摘要： 目的探讨传染性单核细胞增多症(IM)并发肝损伤患儿外周血CD19⁺细胞百分比及血清降钙素原(PCT)和C反应蛋白(CRP)水平变化及其临床意义。方法 2021年3月—2024年3月南京大学医学院附属盐城第一医院儿科诊治的105例IM患儿,给予更昔洛韦治疗7～14 d,给予肝损伤患儿护肝治疗。使用BD FACSCanto II流式细胞仪检测外周血CD19⁺细胞百分比,采用电化学发光免疫分析法检测血清PCT水平,采用免疫透射比浊法检测血清CRP水平。应用多因素logistic回归分析影响IM患儿并发肝损伤的危险因素。

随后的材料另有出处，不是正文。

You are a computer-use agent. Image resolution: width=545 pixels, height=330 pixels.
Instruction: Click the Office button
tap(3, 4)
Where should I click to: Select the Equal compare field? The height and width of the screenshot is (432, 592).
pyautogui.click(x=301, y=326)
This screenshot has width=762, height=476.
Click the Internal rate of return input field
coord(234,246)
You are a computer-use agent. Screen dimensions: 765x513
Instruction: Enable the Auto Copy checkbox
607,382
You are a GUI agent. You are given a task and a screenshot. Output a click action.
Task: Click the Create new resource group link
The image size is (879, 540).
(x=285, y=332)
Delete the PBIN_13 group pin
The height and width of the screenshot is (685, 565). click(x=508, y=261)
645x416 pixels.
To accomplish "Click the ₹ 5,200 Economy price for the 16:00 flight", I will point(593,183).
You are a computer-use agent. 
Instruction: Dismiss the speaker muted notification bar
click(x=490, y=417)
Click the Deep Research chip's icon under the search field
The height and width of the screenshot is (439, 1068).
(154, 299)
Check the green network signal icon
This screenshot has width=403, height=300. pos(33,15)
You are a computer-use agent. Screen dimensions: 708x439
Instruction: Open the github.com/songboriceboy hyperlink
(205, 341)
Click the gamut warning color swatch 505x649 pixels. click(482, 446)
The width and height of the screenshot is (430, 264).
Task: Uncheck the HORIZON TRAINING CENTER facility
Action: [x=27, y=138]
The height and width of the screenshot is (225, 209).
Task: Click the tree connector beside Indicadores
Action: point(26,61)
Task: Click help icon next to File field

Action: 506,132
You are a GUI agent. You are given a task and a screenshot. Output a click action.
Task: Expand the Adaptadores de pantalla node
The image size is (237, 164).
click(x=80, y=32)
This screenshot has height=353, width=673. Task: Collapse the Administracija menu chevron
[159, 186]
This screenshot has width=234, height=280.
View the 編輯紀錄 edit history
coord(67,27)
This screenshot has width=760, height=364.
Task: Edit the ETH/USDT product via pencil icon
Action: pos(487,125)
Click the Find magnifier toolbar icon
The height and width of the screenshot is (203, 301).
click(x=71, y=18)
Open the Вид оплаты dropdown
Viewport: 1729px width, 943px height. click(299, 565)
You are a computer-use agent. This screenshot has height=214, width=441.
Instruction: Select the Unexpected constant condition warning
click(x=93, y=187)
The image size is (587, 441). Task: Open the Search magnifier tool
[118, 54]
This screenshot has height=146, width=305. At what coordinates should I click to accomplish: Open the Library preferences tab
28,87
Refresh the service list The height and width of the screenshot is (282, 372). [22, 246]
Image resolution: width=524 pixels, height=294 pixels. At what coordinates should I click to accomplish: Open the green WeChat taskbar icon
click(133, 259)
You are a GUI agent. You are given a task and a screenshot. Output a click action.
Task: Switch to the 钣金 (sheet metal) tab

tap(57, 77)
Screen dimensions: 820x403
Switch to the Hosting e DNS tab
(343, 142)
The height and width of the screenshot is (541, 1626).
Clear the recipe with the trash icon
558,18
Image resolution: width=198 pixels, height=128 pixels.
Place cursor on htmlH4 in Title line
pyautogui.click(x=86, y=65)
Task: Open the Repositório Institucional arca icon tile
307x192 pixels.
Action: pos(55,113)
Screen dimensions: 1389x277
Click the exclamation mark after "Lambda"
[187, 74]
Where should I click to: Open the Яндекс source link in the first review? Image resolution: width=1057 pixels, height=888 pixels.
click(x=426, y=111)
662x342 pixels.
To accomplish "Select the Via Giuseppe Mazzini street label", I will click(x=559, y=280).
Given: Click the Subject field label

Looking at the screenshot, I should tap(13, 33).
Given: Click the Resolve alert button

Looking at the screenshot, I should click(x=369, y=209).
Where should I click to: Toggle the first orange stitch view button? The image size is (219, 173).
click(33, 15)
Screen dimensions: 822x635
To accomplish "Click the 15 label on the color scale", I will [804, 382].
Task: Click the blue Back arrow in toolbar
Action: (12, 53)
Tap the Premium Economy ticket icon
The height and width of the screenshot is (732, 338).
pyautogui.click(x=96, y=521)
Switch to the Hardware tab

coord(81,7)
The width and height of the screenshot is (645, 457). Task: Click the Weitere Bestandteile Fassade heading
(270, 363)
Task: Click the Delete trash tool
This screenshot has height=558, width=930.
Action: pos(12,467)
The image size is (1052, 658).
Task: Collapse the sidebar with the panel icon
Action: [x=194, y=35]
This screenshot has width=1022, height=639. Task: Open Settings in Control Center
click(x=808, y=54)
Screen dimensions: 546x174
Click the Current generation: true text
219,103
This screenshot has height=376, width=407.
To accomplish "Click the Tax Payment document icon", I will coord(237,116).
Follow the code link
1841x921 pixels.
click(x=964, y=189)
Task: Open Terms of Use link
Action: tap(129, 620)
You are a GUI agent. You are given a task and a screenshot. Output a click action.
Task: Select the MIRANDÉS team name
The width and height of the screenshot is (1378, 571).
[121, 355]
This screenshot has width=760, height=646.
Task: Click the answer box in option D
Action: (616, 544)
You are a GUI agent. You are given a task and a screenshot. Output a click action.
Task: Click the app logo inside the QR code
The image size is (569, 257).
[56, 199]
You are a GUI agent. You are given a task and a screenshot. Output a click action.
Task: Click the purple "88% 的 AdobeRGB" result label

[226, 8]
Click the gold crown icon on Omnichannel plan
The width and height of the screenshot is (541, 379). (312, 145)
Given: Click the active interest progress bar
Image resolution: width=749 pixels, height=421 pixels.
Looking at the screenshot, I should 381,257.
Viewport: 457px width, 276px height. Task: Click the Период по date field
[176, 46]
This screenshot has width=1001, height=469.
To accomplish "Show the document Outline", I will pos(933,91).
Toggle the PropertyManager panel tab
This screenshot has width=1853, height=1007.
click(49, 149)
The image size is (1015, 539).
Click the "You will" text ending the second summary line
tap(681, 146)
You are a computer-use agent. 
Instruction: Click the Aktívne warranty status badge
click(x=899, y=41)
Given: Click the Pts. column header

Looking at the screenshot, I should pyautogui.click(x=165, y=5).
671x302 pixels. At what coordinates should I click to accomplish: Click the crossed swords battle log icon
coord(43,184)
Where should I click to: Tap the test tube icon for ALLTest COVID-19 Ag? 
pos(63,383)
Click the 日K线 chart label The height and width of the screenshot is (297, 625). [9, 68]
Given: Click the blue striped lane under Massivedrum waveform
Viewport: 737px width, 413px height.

结果在本组105例IM患儿中,发现肝损伤者64例(61.0%);肝损伤患儿体质指数为(21.7±1.2)kg/m²,显著小于非肝损伤组[(23.8±1.5)kg/m²,P<0.05],而肝肿大、人工喂养和临床疾病重度发生率分别为43.8%、43.8%和12.5%,均显著高于非肝损伤组的22.0%、12.2%和0.0%(均P<0.05),血清EBV DNA载量为(3.5±1.2)lg拷贝/mL,抗病毒治疗时长为(7.4±1.1)d,均显著高于或长于非肝损伤组[分别为(2.0±0.6)lg拷贝/mL和(3.6±0.5)d,P<0.05]; 肝损伤组外周血CD19⁺百分比和血清CRP水平分别为(8.4±1.9)%和(57.2±14.6)mg/L,均显著高于非肝损伤组[分别为(4.6±1.5)%和(12.4±2.9)mg/L,P<0.05];多因素logistic回归分析显示,肝肿大[OR=1.020, 95% CI: 1.003, 1.038, P=0.022]、人工喂养[OR=1.113, 95% CI: 1.011, 1.226, P=0.028]、用药时长[OR=10.502, 95% CI: 1.561, 70.663, P=0.016]、临床疾病严重程度[OR=1.121, 95% CI: 1.009, 1.245, P=0.033]、体质指数[OR=0.988, 95% CI: 0.978, 0.998, P=0.022]、EBV DNA水平[OR=1.777, 95% CI: 1.043, 3.028, P=0.035]、外周血CD19⁺细胞百分比[OR=1.471, 95% CI: 1.093, 1.980, P=0.011]和血清CRP水平[OR=2.807, 95% CI: 1.121,7.028,P=0.027]均是传染性单核细胞增多症患儿发生肝损伤的独立危险因素(P<0.05)。结论 IM患儿易并发肝损伤,临床应注意发现处于高危人群的患儿,避免过长时间的抗病毒治疗,外周血CD19+细胞百分比和血清CRP水平升高患者可能提示肝损伤的发生,而应给予积极的护肝治疗,预后良好。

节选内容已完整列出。